Rom Bista, Nashville,TN
During a short time off once my white manager, despite being not her concern, shot two questions at me—“Rom, if you don’t mind, can you tell me which country you belong to and what circumstances led you to the USA? Meanwhile, she offered me an option—whether to give an honest answer or not. I conceded not to disregard her curiosity. And without being more specific I went on to roll out the story.
“Ma’am, I belong to Bhutan where I was born, grew up there and had education”.
Before I hurried to pick the second answer she paused for a while and asked, “Then why you guys are called Nepali here?” referring to the other Bhutanese employees who initially had introduced as Nepalese to the hotel.
“It is because, I went on, and we are in fact the Bhutanese of Nepali origin. Our forefathers were born in Nepal, migrated to Bhutan hundreds of years ago, settled in the southern belts, expanded the population, tilled the rocky terrains and generated good revenues for the government. All went well until the then king, his ministers and cohorts began seeing us with ‘jaundiced eyes’! The growing population and booming economy in Southern Bhutan became the eyesore of the ruling dynasty. Consequently, as the time rolled by and basically with one pretext or the other, the government started tightening the knots of freedom on the southern population.

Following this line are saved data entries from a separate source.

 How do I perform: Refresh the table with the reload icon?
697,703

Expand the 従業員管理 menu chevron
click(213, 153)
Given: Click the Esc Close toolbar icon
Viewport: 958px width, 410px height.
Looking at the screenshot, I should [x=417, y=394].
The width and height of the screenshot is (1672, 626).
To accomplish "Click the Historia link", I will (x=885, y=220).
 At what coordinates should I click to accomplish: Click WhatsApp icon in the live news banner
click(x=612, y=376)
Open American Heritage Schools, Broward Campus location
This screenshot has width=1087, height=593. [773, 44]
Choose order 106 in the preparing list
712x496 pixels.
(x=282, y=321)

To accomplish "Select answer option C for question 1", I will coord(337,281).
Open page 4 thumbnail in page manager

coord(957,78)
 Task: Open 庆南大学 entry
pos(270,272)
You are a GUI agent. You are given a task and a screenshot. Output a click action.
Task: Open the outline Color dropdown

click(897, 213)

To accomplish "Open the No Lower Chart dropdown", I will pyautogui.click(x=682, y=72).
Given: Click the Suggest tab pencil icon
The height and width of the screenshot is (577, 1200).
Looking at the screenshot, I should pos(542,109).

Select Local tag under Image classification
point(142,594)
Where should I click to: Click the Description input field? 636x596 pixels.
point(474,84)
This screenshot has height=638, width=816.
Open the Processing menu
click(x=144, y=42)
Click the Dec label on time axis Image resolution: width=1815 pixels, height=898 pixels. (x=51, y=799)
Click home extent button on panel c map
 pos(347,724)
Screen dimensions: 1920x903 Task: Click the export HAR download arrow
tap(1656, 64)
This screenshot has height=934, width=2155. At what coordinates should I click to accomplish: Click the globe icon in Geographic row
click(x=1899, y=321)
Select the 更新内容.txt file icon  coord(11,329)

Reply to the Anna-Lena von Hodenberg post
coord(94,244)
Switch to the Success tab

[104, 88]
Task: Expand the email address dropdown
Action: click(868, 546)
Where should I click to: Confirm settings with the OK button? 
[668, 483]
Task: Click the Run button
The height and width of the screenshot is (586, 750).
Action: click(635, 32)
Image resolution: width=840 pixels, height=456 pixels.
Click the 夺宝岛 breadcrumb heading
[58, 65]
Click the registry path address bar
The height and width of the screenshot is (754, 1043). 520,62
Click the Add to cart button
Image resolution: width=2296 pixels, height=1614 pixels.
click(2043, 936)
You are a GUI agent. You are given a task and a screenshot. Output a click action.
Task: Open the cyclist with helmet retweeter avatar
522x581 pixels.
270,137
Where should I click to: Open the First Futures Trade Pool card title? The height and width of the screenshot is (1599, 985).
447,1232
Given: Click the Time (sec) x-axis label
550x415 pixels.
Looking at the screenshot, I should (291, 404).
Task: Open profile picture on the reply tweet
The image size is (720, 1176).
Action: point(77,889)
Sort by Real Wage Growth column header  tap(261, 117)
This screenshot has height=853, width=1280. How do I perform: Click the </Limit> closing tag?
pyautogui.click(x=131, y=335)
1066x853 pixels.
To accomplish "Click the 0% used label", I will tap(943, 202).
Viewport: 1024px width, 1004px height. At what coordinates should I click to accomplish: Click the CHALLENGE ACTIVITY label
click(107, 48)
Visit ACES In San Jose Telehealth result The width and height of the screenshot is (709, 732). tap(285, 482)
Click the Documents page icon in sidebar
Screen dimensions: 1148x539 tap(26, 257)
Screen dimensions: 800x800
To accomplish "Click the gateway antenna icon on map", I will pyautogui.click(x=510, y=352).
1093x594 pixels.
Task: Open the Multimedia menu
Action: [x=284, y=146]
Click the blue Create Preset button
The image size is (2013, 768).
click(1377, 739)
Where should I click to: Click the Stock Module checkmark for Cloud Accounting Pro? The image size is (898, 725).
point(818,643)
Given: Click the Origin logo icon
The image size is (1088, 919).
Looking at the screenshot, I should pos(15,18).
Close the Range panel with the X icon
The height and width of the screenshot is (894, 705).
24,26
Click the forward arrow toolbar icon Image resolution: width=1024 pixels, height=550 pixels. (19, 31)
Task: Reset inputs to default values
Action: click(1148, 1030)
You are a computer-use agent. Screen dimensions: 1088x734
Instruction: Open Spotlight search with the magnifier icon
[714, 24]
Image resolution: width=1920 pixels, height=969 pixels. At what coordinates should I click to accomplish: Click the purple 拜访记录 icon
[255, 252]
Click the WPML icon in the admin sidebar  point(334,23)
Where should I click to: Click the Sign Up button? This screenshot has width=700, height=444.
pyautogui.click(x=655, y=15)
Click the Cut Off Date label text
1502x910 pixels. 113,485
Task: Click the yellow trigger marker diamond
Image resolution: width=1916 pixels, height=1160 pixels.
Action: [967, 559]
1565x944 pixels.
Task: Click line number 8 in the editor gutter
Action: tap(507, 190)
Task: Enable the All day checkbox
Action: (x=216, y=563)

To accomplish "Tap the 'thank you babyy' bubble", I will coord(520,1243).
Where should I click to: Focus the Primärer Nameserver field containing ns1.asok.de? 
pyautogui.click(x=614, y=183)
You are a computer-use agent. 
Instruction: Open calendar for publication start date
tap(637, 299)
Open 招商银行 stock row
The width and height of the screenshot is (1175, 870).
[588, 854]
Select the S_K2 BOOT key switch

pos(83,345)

At this, the manager looked more eager and solemn, and gave me a nod to continue.
“Initially the common folks silently bore the despotic wrath. However, when the oppression spilled all over and went out of proportion, the people hit the street one day and some even went to retaliate”.
Meanwhile, she raised her eyebrows and snapped again “then what?”
“Plunder, sporadic shootings to death, arrest and at times rape ensued. Armies and police were immediately deployed to hunt down the dissenting lot. In due course of time, when the newly and hastily- fermented repressive dictums gave birth to all tentacles of ruthlessness — increasing vigilance, harassments, questionings, arrests and at times even deaths— the southern dwellers mostly of Nepali origin had to pull out of the country to evade the systematic persecution.”
The hazel-eyed manager, seemingly without the blink of an eye, kept staring at me. This time she looked more firm and stony-faced.
Again I proceeded, “With heavy heart, the rigmarole of exodus began in the late 80’s as one-third of the population were forcibly evicted, traveled all the way through India and finally found a refuge at a riverside in eastern Nepal.”
‘Day by day more families trickled in and joined the new, obscure settlement and when the alien population grew alarmingly large, it drew the attention of the Nepalese government and subsequently UNHCR (United Nation High Commission for Refugees) took over.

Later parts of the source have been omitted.